What is being asked:
All that is needed is the run of lines from the top of the entries to the line with "Task: Click the 账户 无 selection field", that line included, repeated exactly and free of pictures.

Screenshot grounding data
>>>>>

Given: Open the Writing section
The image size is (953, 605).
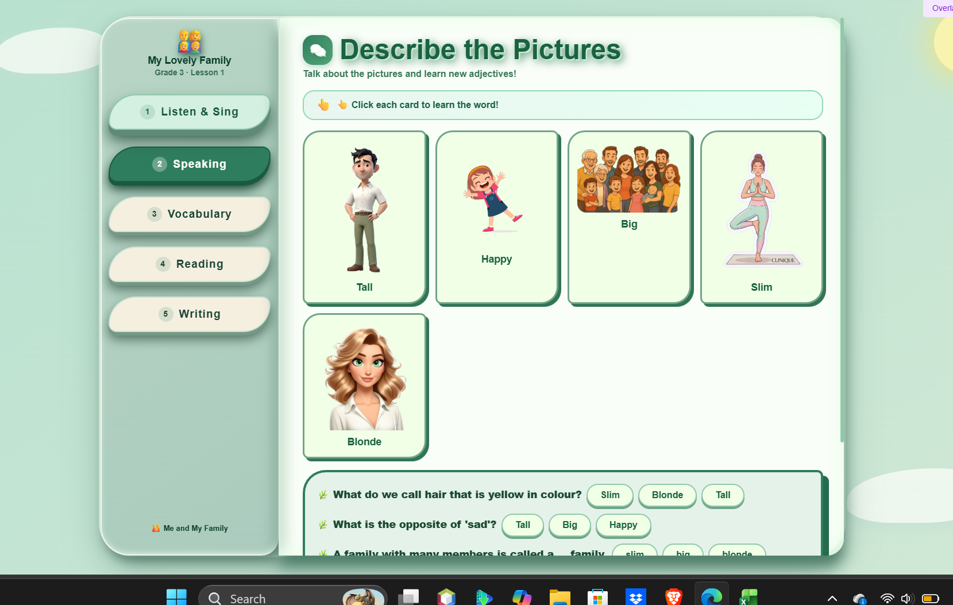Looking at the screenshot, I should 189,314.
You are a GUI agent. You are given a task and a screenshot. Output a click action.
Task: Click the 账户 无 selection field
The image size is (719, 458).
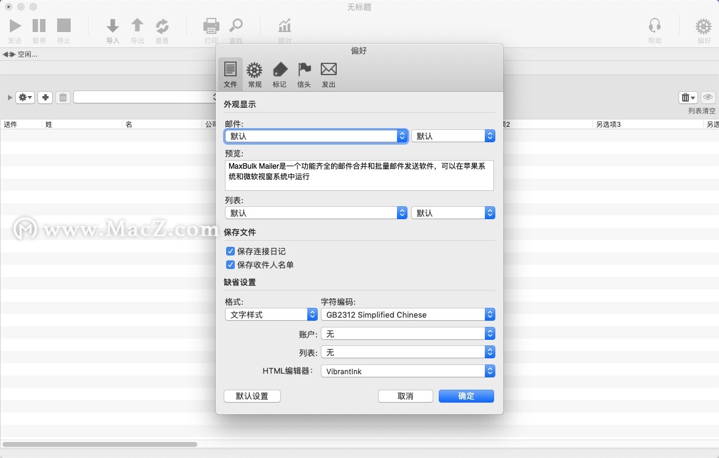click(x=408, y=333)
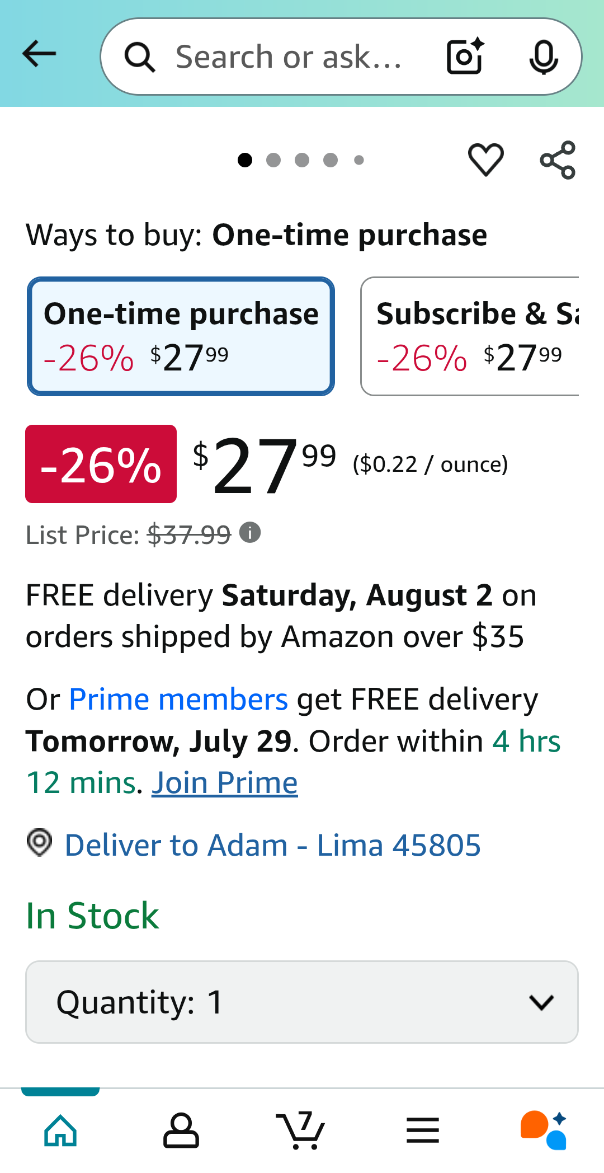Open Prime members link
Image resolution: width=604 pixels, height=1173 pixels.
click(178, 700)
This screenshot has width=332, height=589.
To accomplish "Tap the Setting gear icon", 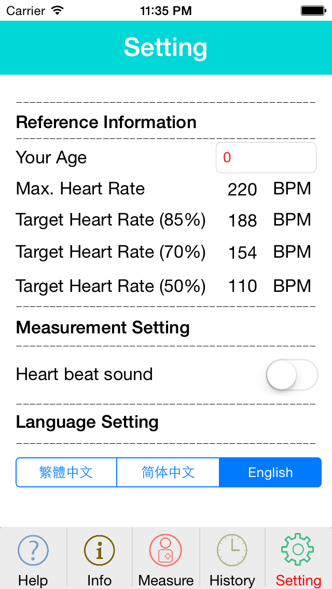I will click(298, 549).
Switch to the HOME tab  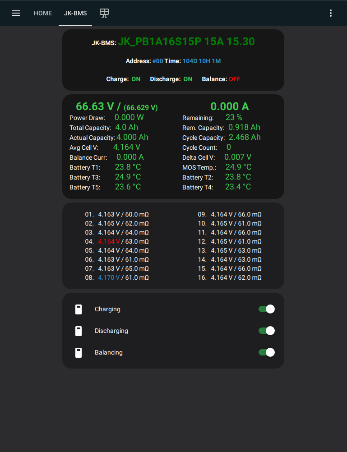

<<<<<

Solution for this exercise:
Given: Open the Writing section
The image size is (953, 605).
Looking at the screenshot, I should 189,314.
You are a GUI agent. You are given a task and a screenshot. Output a click action.
Task: Click the 账户 无 selection field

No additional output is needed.